Il Ministero della Cultura partecipa, dal 10 al 16 novembre, al Festival dell’Arte di Vicenza con l’esposizione della serie “La Cura” di Mario Cresci, tra i più importanti interpreti della ricerca fotografica italiana degli ultimi sessant’anni.
L’iniziativa è promossa dal Dipartimento per le Attività Culturali, in collaborazione con la Direzione Generale Creatività Contemporanea e la Direzione Regionale Musei Nazionali della Basilicata.
Le dieci fotografie esposte a Vicenza, realizzate nel 2011 con stampa a getto d’inchiostro su alluminio, provengono dai Musei Nazionali di Matera. Fanno parte del progetto “Forse fotografia”, sostenuto dal Piano per l’Arte Contemporanea (PAC) del Ministero della Cultura.
Il PAC rappresenta uno degli strumenti principali attraverso cui il Ministero sostiene la produzione artistica e la ricerca contemporanea in Italia. Promuove progetti innovativi e la valorizzazione del patrimonio culturale.
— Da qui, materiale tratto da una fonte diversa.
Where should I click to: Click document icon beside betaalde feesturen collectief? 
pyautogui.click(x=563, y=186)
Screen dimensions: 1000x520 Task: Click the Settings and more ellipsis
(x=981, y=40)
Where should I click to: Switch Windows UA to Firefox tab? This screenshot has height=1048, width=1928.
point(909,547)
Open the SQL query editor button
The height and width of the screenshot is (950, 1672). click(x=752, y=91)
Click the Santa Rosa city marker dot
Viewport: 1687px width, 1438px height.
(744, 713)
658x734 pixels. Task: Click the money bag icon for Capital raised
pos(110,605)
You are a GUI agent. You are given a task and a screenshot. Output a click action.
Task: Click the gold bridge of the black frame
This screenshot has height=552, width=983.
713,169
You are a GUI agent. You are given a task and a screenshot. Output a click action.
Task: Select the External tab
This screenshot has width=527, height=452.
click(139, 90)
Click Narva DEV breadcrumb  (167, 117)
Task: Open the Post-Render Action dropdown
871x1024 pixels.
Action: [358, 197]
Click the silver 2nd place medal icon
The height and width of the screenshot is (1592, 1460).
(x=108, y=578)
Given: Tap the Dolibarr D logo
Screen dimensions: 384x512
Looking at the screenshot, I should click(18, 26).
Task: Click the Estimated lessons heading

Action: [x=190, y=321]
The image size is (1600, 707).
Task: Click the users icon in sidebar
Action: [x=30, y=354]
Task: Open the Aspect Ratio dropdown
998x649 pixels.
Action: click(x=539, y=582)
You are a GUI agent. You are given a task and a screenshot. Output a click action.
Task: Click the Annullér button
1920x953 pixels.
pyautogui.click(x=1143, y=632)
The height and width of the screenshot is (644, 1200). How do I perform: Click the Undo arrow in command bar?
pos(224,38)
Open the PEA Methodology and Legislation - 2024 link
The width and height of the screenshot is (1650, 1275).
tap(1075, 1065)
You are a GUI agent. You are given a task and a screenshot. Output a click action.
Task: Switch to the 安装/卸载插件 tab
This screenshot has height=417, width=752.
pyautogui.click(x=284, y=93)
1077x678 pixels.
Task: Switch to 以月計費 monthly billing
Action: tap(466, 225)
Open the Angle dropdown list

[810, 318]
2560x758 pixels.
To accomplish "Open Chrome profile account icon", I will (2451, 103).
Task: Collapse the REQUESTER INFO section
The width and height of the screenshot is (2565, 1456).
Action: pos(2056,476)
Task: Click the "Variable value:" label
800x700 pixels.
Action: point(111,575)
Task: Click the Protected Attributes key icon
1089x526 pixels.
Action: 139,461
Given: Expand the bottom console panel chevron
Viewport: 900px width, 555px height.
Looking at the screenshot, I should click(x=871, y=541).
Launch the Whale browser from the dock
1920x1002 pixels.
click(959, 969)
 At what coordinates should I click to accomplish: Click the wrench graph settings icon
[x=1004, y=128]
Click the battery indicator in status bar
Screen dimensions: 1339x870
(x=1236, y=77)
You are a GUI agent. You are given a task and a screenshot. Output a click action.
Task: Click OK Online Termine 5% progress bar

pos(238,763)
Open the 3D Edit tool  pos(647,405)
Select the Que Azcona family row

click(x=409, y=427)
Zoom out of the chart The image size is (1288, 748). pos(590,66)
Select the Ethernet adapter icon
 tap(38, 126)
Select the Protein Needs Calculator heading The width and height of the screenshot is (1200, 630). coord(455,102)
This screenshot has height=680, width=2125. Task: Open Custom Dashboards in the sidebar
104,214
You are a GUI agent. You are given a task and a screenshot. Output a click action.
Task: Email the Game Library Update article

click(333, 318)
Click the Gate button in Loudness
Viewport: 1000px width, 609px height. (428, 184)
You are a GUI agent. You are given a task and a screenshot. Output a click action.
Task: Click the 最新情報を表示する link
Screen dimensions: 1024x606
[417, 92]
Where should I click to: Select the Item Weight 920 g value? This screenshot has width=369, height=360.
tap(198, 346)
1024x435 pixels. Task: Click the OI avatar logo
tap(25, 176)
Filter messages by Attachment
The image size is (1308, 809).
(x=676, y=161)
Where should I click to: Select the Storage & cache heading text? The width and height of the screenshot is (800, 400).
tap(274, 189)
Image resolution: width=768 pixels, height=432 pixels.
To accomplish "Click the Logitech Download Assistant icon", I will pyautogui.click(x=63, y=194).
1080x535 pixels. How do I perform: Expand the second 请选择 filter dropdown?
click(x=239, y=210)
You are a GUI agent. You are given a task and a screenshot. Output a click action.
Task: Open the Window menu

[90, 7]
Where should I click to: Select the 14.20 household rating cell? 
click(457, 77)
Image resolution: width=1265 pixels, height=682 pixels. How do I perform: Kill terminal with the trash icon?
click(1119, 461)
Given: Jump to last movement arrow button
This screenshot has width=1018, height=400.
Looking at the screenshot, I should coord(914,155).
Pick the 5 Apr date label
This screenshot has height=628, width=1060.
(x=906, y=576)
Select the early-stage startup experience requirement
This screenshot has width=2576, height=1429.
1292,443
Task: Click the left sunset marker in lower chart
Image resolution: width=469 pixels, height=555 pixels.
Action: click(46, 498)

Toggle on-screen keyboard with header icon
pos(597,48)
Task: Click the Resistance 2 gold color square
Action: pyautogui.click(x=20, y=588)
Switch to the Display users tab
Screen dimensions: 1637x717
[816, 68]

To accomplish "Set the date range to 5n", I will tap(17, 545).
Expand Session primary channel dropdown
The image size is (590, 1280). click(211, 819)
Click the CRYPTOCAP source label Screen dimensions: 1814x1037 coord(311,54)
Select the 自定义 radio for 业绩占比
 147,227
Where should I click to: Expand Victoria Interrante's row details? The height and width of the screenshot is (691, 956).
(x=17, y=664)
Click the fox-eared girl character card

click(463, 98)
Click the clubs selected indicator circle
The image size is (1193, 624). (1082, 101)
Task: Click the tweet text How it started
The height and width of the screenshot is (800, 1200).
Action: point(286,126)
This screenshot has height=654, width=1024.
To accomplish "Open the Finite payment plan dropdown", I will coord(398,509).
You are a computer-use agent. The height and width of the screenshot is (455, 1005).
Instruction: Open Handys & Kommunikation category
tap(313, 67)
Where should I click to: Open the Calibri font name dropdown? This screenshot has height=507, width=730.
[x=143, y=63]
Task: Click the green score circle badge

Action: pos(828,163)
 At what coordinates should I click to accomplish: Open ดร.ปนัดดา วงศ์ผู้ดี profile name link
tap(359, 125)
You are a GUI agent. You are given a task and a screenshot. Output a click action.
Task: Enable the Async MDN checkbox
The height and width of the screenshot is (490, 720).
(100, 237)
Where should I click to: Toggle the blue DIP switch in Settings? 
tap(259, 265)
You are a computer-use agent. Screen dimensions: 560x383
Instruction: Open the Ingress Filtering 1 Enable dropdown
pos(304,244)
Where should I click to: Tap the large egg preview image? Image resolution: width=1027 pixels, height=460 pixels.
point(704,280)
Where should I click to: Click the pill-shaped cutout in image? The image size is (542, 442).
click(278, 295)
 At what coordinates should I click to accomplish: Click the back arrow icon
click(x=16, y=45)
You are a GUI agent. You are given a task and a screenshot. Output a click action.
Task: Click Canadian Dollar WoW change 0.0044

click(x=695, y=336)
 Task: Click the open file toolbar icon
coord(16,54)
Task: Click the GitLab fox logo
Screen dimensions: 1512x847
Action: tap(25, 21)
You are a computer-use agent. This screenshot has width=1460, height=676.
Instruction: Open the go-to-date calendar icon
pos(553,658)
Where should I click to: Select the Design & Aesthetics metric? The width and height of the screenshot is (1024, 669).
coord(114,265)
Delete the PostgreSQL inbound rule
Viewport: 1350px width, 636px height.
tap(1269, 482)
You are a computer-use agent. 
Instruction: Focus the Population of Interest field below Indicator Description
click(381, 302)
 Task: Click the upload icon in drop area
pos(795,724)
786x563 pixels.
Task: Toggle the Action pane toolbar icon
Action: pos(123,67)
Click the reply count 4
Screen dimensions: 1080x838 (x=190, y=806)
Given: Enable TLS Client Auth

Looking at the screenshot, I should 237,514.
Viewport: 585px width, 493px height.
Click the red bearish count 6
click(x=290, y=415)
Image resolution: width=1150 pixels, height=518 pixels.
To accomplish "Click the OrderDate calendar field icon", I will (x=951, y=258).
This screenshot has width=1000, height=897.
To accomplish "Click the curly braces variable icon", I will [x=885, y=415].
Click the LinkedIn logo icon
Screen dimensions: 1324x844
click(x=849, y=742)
Incentiva inoltre buone pratiche nell’ambito della progettazione, programmazione, gestione e cura dell’arte e della creatività contemporanea, in linea con gli standard nazionali e internazionali.
Grazie al PAC, Cresci ha potuto realizzare un corpus di opere originali, alcune delle quali site-specific, che hanno arricchito la mostra itinerante Forse fotografia (2010-2011). Questa è stata ospitata alla Pinacoteca Nazionale di Bologna, all’Istituto Centrale per la Grafica di Roma e al Museo Nazionale d’Arte Medievale e Moderna della Basilicata – Palazzo Lanfranchi di Matera.
Per quest’ultima sede, l’artista ha realizzato la serie “La Cura”, un lavoro site-specific dedicato agli spazi del deposito dei Musei Nazionali di Matera. All’epoca, questa sede ospitava il laboratorio di restauro della Soprintendenza per i Beni Artistici della Basilicata.
Con sguardo da antropologo, Cresci documenta il lavoro silenzioso della tutela e del restauro, cogliendo nei dettagli del laboratorio un’analogia visiva tra i corpi delle opere d’arte e quelli umani.
Sculture e dipinti, segnati dal tempo, dalle catastrofi o dall’incuria, diventano i pazienti di un simbolico “ospedale dell’arte”, luogo di cura non solo estetica ma anche etica e culturale.